Now, it seems that the objective of improving the color green has been met here. I can’t really make up my mind between -1/+1 and -2/+1, I’d wish for something in-between. I’ll probably choose -2/+1 but more practice should tell, especially under sunlight…
One could oppose that the neutral gray target isn’t really neutral and introduces some color bias. But it is manufactured and sold for this very purpose – being neutral – and I tried with 2 different targets (mini size and full size) with similar results.
Securing predictable colors with an X-Rite ColorChecker Gray Scale
On to another test now, specifically focused on how the gray scale can help secure color balance:
- Hereafter, column A recaps the original raw images from the HDR-FX7E, for the 4 sets of values.
- Then for each scene, I applied the 3-way White Balance correction tool to the 3-step color target, to determine automatic color correction across the full luminance range. As a result, all pictures with different WB settings were corrected to a similar look & feel (column B). I won’t provide individual vectorscope screenshots here, but after correction each of them for the color target alone shows a perfectly centered position (i.e. color-neutral). So the 3-step color target seems quite effective in capturing a reference and bringing the image consistently back in line with that reference.
- However for a consumer’s taste, this looks even more yellowish than the camera’s default WB 0 CL 0, so this requires additional color correction towards the blue – by a fixed amount regardless of camera settings. In column C, I applied the exact same reverse correction to all four of them, to bring them all back to a look similar to WB Shift -2 / Color Level +1.
This is all a bit cumbersome all right, but it is apparently reliable and reproducible. That’s the point! In adverse conditions, a quick shot with the gray scale should bring some peace of mind, much appreciated when later you’ve left the field location and are facing the computer. It only takes a couple of seconds to show the mini gray scale in front of the lens to capture a reference shot, and it fits into a shirt pocket with a nice protection sleeve so you can conveniently carry it with you. The only, very important constraint is, the color target must be receiving the same incident light as the subject you’ll be shooting.
For future reference and use, here are the color corrections values in EDIUS:
An additional thought: this white reference anomaly (yielding a yellowish image) is really odd, but after all, it is a known fact that white copy paper, or white T-shirts, or even white cloth detergent, have some dose of blue dye to make them look ‘more white’ – see Optical brightener or Bluing.
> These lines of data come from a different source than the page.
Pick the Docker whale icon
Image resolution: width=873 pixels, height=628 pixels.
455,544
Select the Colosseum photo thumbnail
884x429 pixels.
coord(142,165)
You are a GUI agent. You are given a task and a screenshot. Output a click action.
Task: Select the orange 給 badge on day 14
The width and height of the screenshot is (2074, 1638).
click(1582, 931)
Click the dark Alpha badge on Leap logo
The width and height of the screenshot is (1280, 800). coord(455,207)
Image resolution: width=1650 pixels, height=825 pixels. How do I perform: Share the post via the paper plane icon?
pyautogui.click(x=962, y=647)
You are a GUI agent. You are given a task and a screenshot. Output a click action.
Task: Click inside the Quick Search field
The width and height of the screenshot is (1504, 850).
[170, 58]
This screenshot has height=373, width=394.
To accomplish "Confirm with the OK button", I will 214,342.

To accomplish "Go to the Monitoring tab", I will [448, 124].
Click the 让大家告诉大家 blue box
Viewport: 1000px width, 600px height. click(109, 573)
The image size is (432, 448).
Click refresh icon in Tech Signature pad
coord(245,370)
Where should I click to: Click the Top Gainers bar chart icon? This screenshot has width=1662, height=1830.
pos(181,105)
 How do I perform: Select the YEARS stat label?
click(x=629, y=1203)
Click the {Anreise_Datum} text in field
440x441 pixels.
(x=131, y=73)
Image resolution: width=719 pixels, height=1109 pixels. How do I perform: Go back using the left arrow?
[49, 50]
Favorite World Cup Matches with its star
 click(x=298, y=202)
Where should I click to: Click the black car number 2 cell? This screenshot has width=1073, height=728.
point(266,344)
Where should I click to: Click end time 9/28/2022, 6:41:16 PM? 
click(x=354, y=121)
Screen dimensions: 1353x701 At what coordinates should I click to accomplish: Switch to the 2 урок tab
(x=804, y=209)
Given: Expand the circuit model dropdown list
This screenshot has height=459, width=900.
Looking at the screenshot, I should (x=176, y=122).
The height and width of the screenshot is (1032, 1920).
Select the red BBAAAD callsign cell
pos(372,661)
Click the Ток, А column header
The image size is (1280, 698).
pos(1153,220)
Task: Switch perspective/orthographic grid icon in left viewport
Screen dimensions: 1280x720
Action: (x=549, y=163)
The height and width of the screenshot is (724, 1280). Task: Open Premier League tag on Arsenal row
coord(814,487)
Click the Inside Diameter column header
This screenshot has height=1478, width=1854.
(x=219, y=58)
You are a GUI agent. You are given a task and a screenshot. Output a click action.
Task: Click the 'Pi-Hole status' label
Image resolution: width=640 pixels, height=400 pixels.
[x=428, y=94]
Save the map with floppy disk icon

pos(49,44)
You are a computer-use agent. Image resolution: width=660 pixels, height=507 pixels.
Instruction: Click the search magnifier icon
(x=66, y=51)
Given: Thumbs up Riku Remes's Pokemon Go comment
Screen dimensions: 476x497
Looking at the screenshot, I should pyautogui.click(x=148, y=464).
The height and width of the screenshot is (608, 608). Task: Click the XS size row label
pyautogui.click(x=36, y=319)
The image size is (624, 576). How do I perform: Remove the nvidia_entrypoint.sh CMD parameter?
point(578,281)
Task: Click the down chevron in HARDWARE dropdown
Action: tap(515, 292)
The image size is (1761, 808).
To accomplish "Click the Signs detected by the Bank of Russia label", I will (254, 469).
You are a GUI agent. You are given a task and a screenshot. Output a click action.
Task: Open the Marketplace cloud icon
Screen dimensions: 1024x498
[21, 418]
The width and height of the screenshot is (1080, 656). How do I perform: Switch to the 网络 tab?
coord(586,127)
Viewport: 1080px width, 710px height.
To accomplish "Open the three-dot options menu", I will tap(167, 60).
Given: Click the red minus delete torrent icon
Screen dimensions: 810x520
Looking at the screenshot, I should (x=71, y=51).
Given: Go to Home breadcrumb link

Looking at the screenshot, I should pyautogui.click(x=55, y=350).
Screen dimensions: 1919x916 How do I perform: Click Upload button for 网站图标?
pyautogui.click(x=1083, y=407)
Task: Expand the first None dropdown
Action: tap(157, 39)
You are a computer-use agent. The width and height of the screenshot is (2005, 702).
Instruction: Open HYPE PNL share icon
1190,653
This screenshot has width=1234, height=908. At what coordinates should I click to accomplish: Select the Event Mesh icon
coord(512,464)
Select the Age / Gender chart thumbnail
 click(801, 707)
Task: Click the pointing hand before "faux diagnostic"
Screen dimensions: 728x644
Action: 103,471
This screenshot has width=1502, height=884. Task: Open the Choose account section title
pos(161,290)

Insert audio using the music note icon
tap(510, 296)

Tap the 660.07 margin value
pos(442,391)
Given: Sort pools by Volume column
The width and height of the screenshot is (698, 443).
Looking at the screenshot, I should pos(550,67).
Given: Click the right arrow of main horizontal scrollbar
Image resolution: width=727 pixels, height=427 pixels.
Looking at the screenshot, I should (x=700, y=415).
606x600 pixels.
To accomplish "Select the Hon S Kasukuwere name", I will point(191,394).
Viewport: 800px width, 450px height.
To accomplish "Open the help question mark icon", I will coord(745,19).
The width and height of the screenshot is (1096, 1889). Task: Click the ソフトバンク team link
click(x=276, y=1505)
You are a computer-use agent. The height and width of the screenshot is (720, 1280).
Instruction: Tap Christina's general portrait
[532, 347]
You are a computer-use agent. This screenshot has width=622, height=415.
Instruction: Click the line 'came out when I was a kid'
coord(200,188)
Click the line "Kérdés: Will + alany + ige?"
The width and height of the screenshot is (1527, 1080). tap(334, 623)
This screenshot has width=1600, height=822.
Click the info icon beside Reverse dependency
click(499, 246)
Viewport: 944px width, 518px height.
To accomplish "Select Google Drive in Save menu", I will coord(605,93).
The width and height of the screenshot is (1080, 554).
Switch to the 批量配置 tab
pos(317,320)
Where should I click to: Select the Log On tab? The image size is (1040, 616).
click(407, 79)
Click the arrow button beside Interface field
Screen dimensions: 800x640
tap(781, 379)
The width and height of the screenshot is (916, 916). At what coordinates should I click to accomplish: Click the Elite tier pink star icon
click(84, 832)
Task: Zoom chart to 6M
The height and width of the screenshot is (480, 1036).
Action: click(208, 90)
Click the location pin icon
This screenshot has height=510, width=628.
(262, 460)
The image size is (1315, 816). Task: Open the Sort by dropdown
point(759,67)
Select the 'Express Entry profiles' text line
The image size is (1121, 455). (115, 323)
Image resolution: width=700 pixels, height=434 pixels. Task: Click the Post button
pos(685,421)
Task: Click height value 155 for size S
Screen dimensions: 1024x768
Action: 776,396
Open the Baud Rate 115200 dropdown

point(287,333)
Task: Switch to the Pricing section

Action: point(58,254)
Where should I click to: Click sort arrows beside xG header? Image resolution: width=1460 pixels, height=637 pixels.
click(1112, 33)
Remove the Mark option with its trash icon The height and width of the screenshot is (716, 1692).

Maybe we’re culturally inclined towards whites that are ‘whiter than white’ – heck, why not.
Beware of the unpredictable colors of Auto White Balance
Finally, here are a few different shots under sunlight (raw frame grabs), with AWB / WB Shift 0 / Color Level 0.
The obvious observation is that the yellow-reddish cast is different in every shot, sometimes quite severe, and therefore these shots will require different corrections to give pleasant colors. Indeed, this is the nature of Auto White Balance: it can be off by various measures – a nightmare when editing because you just can’t apply similar correction across the whole footage, it’s specific work per segment.
But why is it so unpredictable on the HDR-FX7?!? Could it be due to the ‘Intelligent AWB Sensitivity’ feature (AWB SENS)?
So this calls for another test (and another blog post): using fixed white balance (instead of auto), either with the OUTDOORS preset or setting WB manually with a white card.